§ Page text:
# Limits in two variables

1. Feb 26, 2006

### Stevecgz

$$\lim_{\substack{x\rightarrow 0\\y\rightarrow 0}} xy\ln{xy}$$

I beleive this limit does not exist since the natural log of zero is undefined.

$$\lim_{\substack{x\rightarrow 1\\y\rightarrow 2}} \frac{xy - 2x - y + 2}{x^2 + y^2 - 2x - 4y + 5}$$

I am uncertain how to find this limit. I've tried some different algebraic manipulations but I cannot find a form for which the denominator is not zero.

Any help is appreciated, thanks.

Steve

2. Feb 26, 2006

### d_leet

For the second one, first take the limit as y goes to 2 and then take the limit as x goes to 1, after dealing with y though it should be pretty easy.

3. Feb 26, 2006

### Stevecgz

Ok, I took the limit as y goes to two and the limit as x goes to one and I got a limit of 0 for both of those. I also took the limit for y = x and got zero. I now suspect the limit is zero, but how do I make sure the limit is zero?

4. Feb 26, 2006

### d_leet

Don't take the limits simultaneously, first find the limit as y goes to 2, then look at what you have before you even take the limit as x goes to 1. You could also do it the other way around and of course you get the same limit, but do one limit before the other either do x or y first but not both and then look at what you have before taking the second limit.

5. Feb 26, 2006

### Stevecgz

Ok, when I do that I see that the numerator is going to be zero weather I just take the limit as y goes to 2 or I just take the limit as x goes to 1. I see that this proves that the limit is zero if the limit is approaced along the x-axis or along the y-axis, but there are still many other ways that the limit may be approached, right?

6. Feb 26, 2006

### d_leet

I think so, I'm getting a little bit shaky on what i remember about calc 3, I really need to review some of this stuff, but yeah I think you can approach it along any path in the plane and as long as the limit is the same for any path you take then it exists, however if any two paths you take give you diofferent limits then limit does not exist because it does not tend to a unique value.

§ Direction 1:
Summarize the forum thread on limits in two variables in two sentences.
§ Direction 2:
In the forum thread on limits in two variables, why does Stevecgz believe the first limit does not exist?
§ Direction 3:
Write out the forum thread on limits in two variables from "1. Feb 26, 2006" to "zero is undefined.", changing "natural log" to "natural logarithm".

§ Records provided:

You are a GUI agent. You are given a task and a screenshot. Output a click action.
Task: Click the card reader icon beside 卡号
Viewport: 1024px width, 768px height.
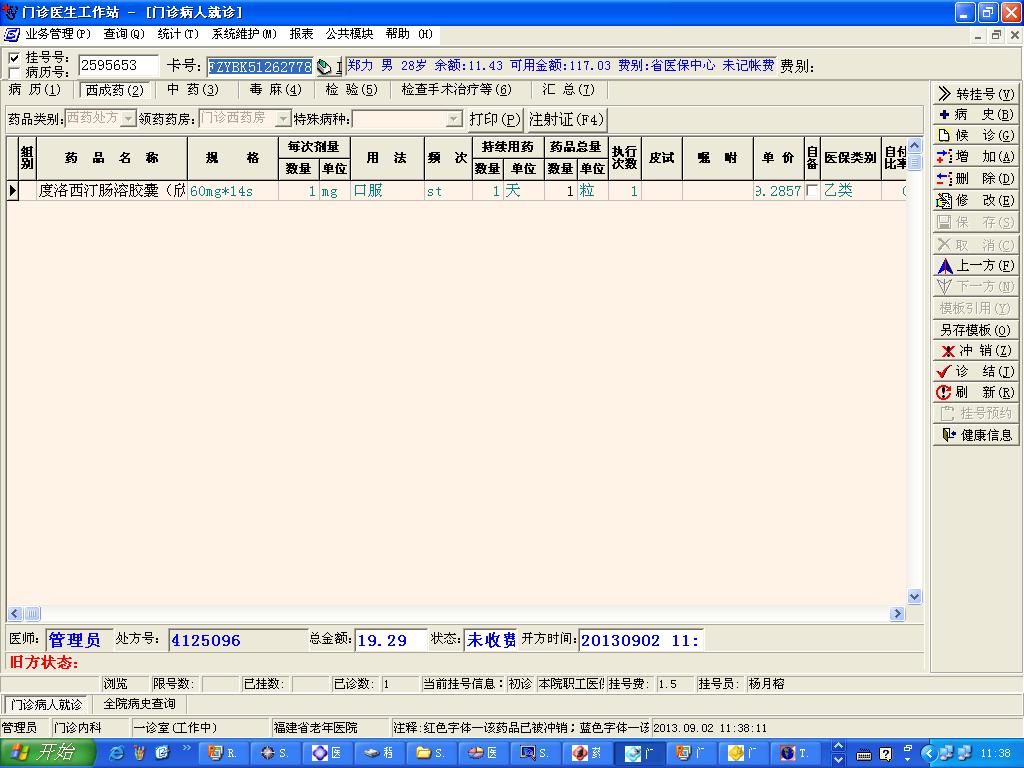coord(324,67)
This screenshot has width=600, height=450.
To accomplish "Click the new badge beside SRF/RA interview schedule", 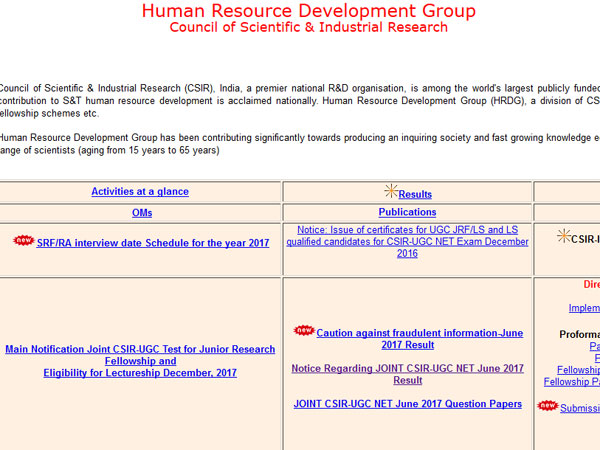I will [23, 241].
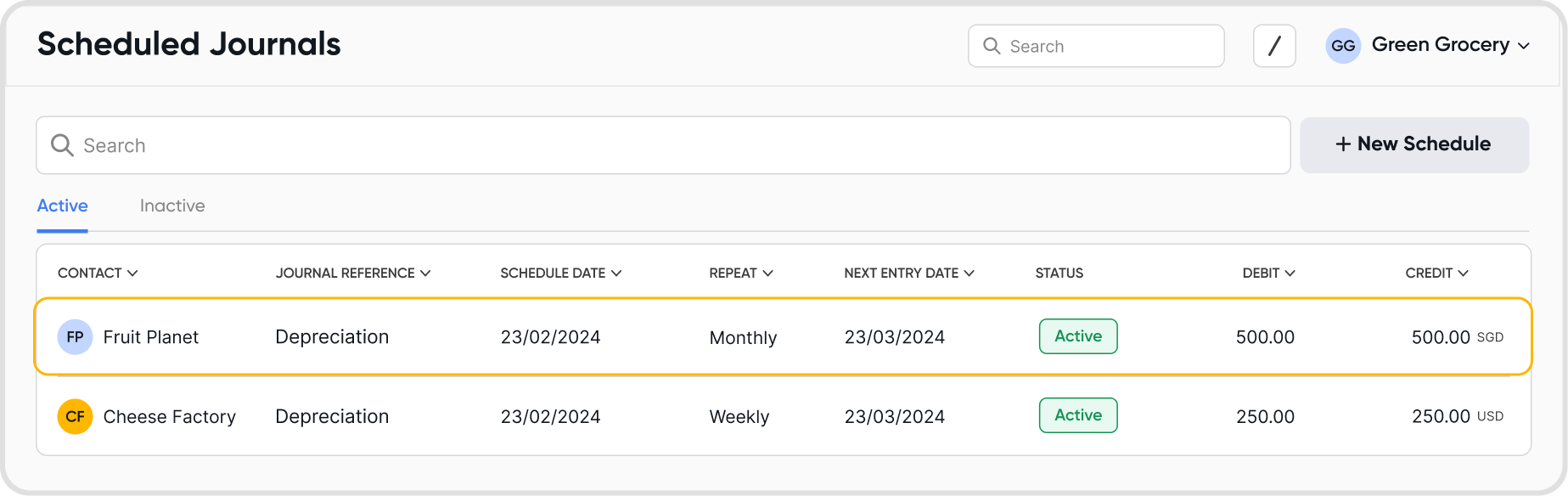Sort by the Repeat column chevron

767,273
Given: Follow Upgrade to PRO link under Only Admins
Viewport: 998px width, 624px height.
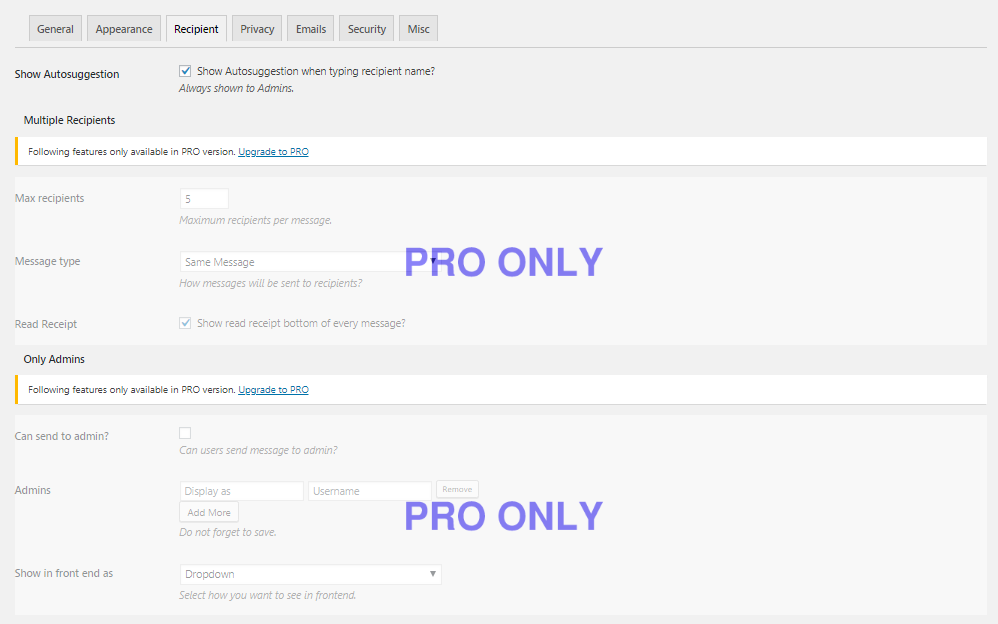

§ Result 1:
A poster asks about two limits in two variables: the first he believes does not exist because the natural log of zero is undefined, and for the second he cannot find a form whose denominator is not zero. A reply advises taking the limit in one variable before the other, and the thread ends with the view that a limit exists only if every path in the plane gives the same value, while two paths with different limits mean it does not exist.

§ Result 2:
He believes it does not exist because the natural log of zero is undefined.

§ Result 3:
1. Feb 26, 2006

### Stevecgz

$$\lim_{\substack{x\rightarrow 0\\y\rightarrow 0}} xy\ln{xy}$$

I beleive this limit does not exist since the natural logarithm of zero is undefined.